Le monde selon George Antheil Antheil: Violin Sonata No. 1; Beethoven: Violin Sonata No. 7; plus pieces by Cage and Feldman Patricia Kopatchinskaja (violin), Joonas Ahonen (piano) Alpha Classics ALPHA 797 64:46 mins
Inventor, ‘futurist’, writer, pianist, American composer George Antheil dubbed himself the ‘bad boy of music’, and certainly the Violin Sonata he composed in 1923 shortly after arriving in Europe pulls no punches. It might lack the eye-popping line-up of the Ballet mécanique with its 16 player-pianos, siren, percussion and three aircraft propellers, but in a reading as viscerally bold as Patricia Kopatchinskaja’s, it thrills and intrigues. Across the outer movements both performers pursue Antheil’s truculently provocative mechanistic browbeating with conspiratorial relish and unstoppable élan. Kopatchinskaja unleashed is a thing to behold; and Joonas Ahonen is every bit as engaged and resolute as the fizzing ferment of Petrushka or the savagery of The Rite of Spring are left blinking in disbelief.

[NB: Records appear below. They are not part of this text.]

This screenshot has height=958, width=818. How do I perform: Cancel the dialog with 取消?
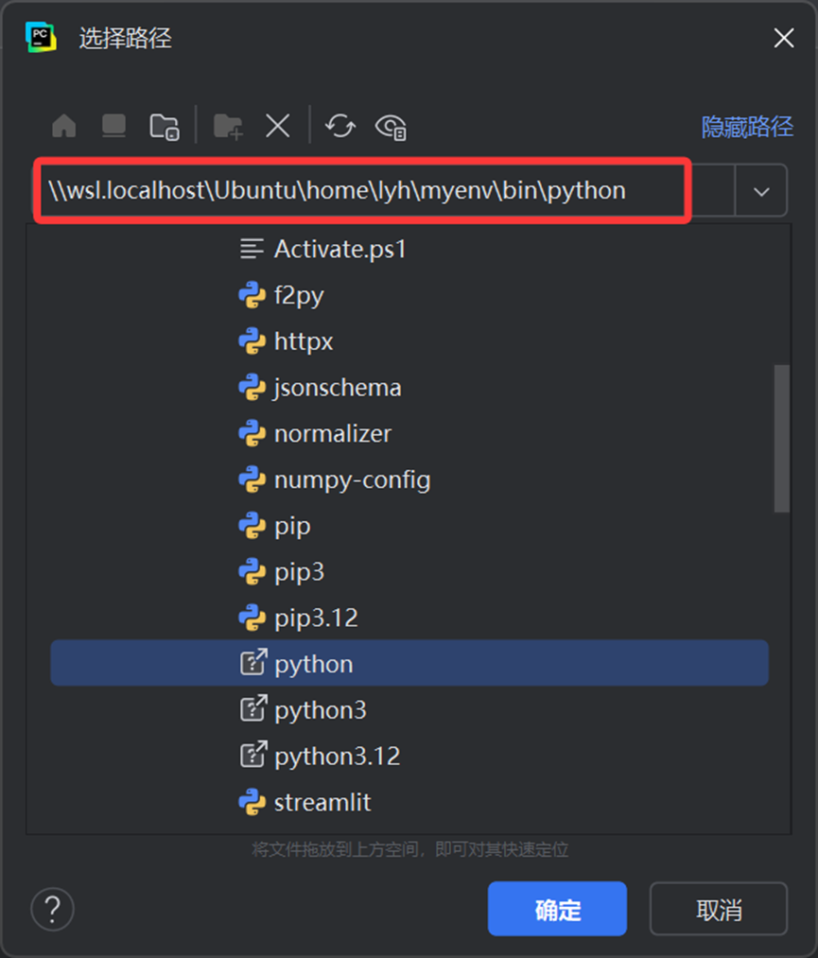tap(720, 908)
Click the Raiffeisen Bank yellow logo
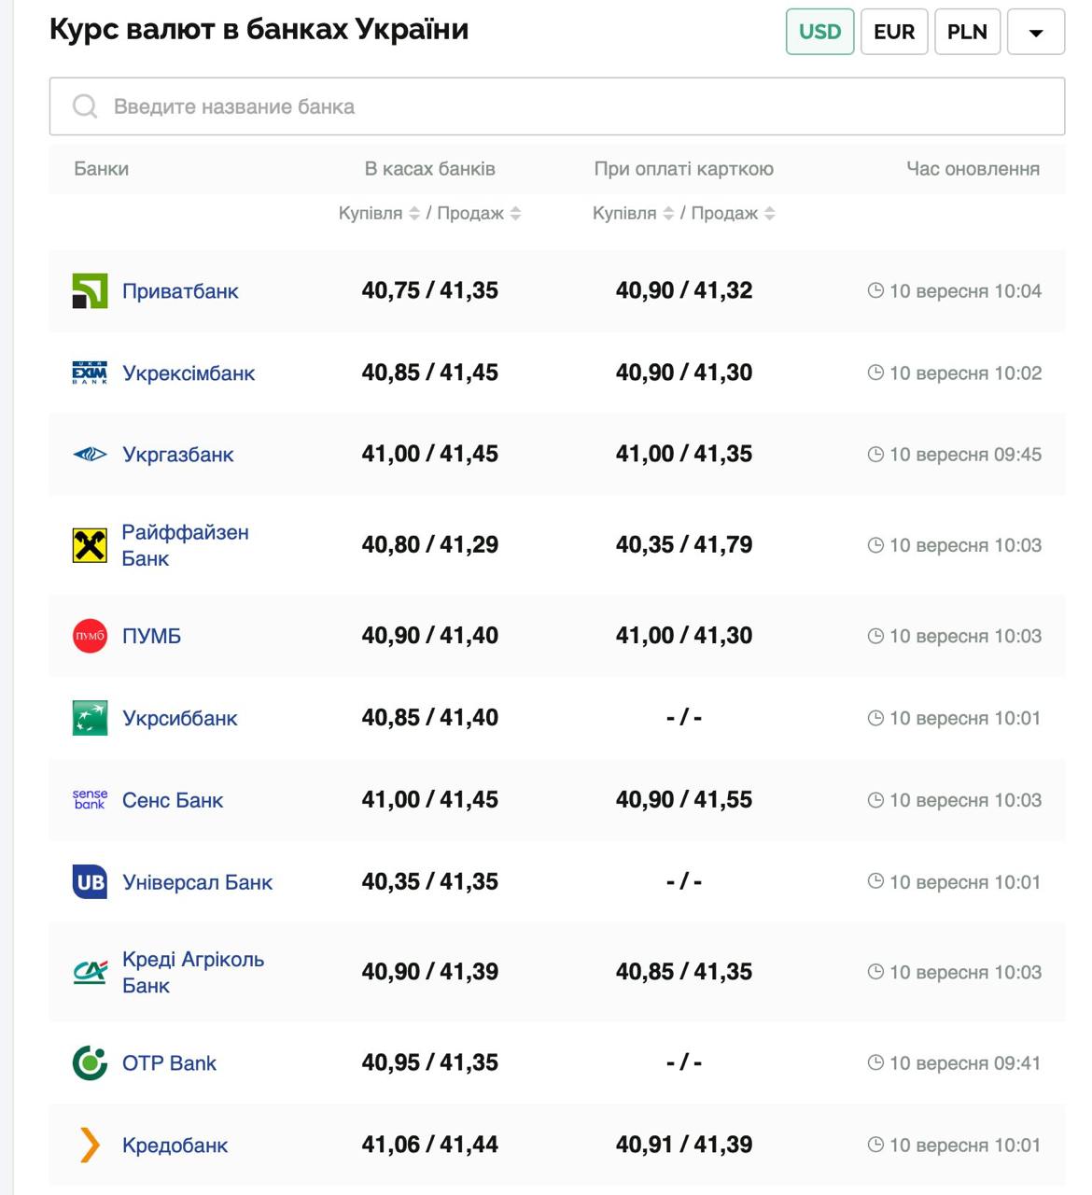1092x1195 pixels. pos(90,545)
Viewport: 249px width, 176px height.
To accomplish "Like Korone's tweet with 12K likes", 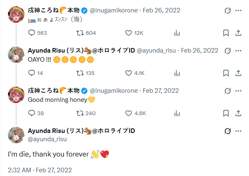I will point(128,33).
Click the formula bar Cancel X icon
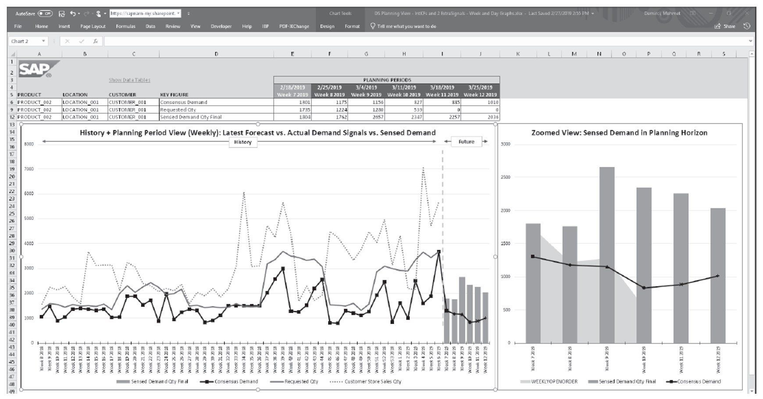 (x=67, y=41)
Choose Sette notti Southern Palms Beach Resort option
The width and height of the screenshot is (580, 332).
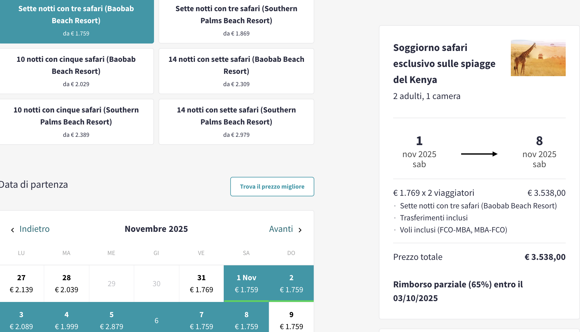(x=236, y=21)
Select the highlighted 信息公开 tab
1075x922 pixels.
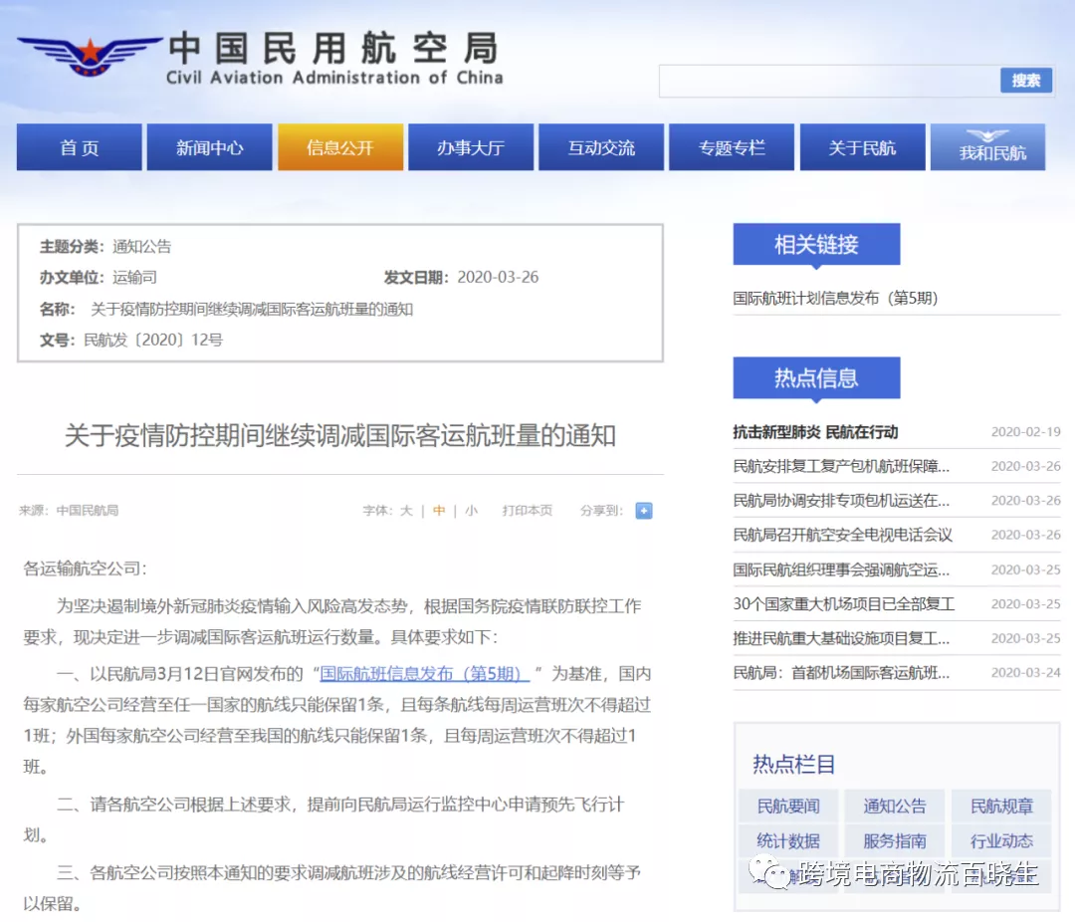click(x=340, y=146)
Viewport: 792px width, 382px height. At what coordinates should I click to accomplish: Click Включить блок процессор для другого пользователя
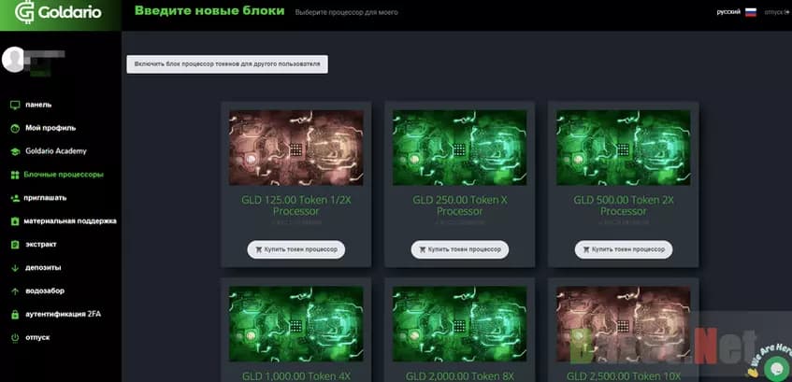(x=227, y=64)
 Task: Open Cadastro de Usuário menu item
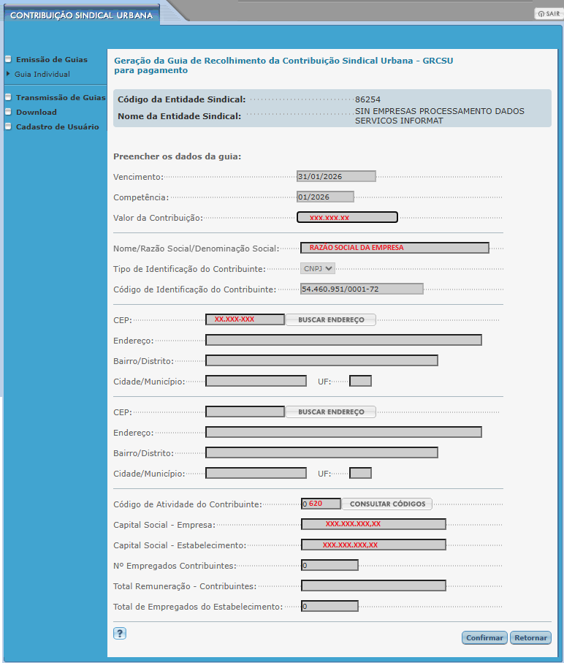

Fuelled by a trip to Tunis, the two inner movements are imbued with ‘all the strangeness of Africa’ according to Antheil, and Kopatchinskaja is in thrall to their mercurial fantasy. She’s also ravishingly lambent in the dreamy moonbathing of Cage’s Nocturnewhose sensual torpor is disturbed by some strategic spikiness. And the Feldman is navigated with sure-footed expressivity and dramatic precision. Less successful, though, is Beethoven’s Sonata Op. 30 No. 2. In live performance the sheer febrile intensity would doubtless convince; but for repeated listening, her urge to startle, the self-regarding quirkiness and sometimes gruffly ‘pinched’ violin sonorities prove distracting – even as they determinedly position Beethoven as a ‘bad boy of music’ in his own right!